Advocates of NCLB argue that accountability serves as a way to identify areas where schools and students need improvement, and enables schools and parents to work together to make those improvements. No Child Left Behind mandates that its quota of 100 percent of students reaching the proficient level by 2014 includes students with disabilities and students from low socio-economic backgrounds. Advocates argue that accountability and testing ensure that these often marginalized groups do not slip through the cracks and that they obtain the support and resources they need to succeed in school.
The Act also demands higher qualifications for teachers as well as giving parents the option of transferring their children out of schools that have failed to meet their AYP quotas; both aspects have been seen as a step toward improving the American education system. Additionally, schools that do not meet their AYP receive technical assistance from the federal government and are required to draft an improvement plan aimed at targeting the groups of students who did not show improvement on standardized tests.
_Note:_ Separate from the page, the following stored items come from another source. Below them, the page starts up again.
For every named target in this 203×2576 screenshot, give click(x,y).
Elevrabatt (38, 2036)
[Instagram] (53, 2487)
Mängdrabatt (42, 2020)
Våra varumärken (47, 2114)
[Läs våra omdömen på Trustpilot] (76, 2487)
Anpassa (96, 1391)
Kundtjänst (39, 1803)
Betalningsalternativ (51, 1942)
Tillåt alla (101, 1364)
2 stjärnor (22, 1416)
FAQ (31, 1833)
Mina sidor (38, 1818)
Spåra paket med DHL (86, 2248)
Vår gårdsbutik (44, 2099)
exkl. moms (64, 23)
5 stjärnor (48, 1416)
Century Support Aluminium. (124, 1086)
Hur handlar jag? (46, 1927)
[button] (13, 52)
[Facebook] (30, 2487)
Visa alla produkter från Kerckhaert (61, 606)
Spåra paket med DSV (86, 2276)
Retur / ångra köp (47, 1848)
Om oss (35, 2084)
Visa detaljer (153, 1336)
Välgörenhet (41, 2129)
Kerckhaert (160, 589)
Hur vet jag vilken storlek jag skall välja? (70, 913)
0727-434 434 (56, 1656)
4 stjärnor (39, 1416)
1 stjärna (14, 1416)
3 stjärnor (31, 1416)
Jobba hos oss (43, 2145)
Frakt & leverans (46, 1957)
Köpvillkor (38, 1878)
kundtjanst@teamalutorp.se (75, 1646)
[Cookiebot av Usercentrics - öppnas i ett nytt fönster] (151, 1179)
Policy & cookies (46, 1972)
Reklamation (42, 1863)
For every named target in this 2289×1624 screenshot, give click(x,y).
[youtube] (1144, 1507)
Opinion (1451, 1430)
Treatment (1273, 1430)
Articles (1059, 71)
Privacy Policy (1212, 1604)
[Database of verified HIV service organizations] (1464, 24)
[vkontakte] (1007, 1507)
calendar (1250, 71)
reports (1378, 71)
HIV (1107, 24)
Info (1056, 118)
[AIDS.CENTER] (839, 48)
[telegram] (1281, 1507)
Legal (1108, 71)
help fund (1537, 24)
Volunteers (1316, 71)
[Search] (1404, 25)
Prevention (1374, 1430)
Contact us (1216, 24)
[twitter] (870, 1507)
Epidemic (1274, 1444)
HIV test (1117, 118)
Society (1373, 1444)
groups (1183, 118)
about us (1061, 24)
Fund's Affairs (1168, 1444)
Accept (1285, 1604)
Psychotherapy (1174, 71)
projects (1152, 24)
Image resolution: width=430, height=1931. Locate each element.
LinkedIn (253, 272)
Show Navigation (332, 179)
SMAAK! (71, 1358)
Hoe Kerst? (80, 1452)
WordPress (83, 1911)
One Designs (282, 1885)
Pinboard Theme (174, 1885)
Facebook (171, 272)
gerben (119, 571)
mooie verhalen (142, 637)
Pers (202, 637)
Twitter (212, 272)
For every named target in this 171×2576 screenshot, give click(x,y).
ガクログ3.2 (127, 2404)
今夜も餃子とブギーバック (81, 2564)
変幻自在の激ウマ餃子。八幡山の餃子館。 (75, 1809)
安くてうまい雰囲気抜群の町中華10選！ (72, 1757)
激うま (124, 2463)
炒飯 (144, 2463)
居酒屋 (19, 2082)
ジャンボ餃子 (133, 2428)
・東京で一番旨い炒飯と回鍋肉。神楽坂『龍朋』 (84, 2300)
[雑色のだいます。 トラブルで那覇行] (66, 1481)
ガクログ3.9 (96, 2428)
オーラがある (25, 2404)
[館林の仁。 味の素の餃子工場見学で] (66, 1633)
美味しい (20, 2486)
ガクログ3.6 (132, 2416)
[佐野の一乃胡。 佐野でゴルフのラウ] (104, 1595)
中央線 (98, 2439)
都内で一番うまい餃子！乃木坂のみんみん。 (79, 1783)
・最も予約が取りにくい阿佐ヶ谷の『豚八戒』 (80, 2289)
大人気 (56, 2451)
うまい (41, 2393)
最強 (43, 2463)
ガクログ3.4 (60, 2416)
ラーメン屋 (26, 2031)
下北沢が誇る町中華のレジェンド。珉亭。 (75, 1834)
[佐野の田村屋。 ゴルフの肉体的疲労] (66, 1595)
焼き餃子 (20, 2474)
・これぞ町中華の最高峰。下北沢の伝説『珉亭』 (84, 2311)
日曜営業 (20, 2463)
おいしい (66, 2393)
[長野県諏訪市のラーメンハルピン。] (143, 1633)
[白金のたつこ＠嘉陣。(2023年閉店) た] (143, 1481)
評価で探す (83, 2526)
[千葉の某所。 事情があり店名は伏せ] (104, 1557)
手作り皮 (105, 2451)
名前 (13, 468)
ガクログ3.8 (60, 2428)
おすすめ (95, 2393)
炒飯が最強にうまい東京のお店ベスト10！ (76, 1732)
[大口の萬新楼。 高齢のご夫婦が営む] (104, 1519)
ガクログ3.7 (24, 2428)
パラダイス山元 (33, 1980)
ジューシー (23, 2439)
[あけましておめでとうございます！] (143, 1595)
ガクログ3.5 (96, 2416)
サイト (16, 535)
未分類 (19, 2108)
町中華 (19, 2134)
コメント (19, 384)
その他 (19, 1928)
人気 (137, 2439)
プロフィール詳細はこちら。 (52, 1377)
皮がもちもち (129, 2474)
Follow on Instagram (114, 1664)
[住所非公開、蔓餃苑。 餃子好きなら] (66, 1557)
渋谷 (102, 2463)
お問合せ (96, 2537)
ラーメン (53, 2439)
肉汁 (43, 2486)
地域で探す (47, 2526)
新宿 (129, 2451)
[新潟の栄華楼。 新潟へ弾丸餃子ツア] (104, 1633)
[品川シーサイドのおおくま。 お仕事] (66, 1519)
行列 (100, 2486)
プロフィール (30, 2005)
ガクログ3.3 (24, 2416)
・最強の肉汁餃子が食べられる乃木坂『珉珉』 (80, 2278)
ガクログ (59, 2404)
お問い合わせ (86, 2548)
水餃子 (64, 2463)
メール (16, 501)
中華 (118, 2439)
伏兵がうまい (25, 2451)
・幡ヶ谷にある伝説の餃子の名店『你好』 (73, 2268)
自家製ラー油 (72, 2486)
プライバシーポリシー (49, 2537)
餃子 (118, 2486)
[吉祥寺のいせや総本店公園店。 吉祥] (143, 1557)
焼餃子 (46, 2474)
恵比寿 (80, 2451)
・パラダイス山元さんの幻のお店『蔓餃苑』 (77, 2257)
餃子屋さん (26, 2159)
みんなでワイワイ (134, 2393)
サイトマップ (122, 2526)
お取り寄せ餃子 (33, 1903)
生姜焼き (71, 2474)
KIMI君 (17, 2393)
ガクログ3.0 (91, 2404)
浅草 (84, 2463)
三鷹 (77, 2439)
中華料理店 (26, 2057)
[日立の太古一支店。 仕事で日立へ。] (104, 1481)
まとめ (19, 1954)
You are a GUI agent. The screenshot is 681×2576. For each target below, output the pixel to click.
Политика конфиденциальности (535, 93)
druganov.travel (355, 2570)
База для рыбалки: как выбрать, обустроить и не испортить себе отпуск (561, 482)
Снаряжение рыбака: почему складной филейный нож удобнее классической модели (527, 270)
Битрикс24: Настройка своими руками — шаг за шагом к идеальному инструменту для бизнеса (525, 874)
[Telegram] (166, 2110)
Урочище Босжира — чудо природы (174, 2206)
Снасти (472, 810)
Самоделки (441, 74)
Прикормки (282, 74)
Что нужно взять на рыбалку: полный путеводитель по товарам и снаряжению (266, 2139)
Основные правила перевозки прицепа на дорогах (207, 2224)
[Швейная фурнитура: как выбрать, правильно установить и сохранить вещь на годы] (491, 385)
Supporters of NCLB find these measures helpful in providing quality education to all student groups and in improving education in areas previously allowed to fall behind.
Why do people want to get rid of NCLB?
Opponents of NCLB argue that standardized testing is a flawed method of gauging student learning and that “accountability” causes schools and teachers to teach to the test. Opponents of standardized testing argue that these types of tests measure only superficial knowledge and do not measure critical or creative thinking. Scientists and psychologists have also determined that all students have different learning styles and intelligences; some are visual learners, some are kinesthetic learners, etc. Standardized tests, with their “one size fits all” method of testing, do not account for this diversity among student learning styles. Additionally, many students simply are not good test takers, and while they may know the content, the anxiety of test-taking impedes their ability to recall and use this information.
Due to this uncertainty about the validity of test scores, opponents of NCLB argue that schools and teachers are forced to “teach to the test” or “drill and kill.” With the funding of their schools and the security of their jobs hinging solely upon the results of standardized tests, teachers often feel they have to provide a narrow form of education for their students. These teaching styles require minimal critical thinking and understanding of topics, and instead rely on repetition and quick regurgitation of information to ensure students do well on a standardized test. This method of teaching offers an incomplete education to students and teaches them to simply memorize and repeat instead of understand the underlying concepts of a topic.
It has also been argued that states will lower their AYP quotas in order to meet NCLB standards instead of providing further funding for educational support. Opponents of NCLB argue that the act’s emphasis on accountability and standardized testing lead schools and teachers to adopt faulty educational methods in order to meet federal requirements.
NCLB can certainly be considered a good idea in theory that attempted to fix a struggling American education system. Unfortunately, the results speak for themselves, and they certainly leave a lot to be desired. NCLB still has some supporters who point out its advantages, but most are turning to new ways to reform our educational system.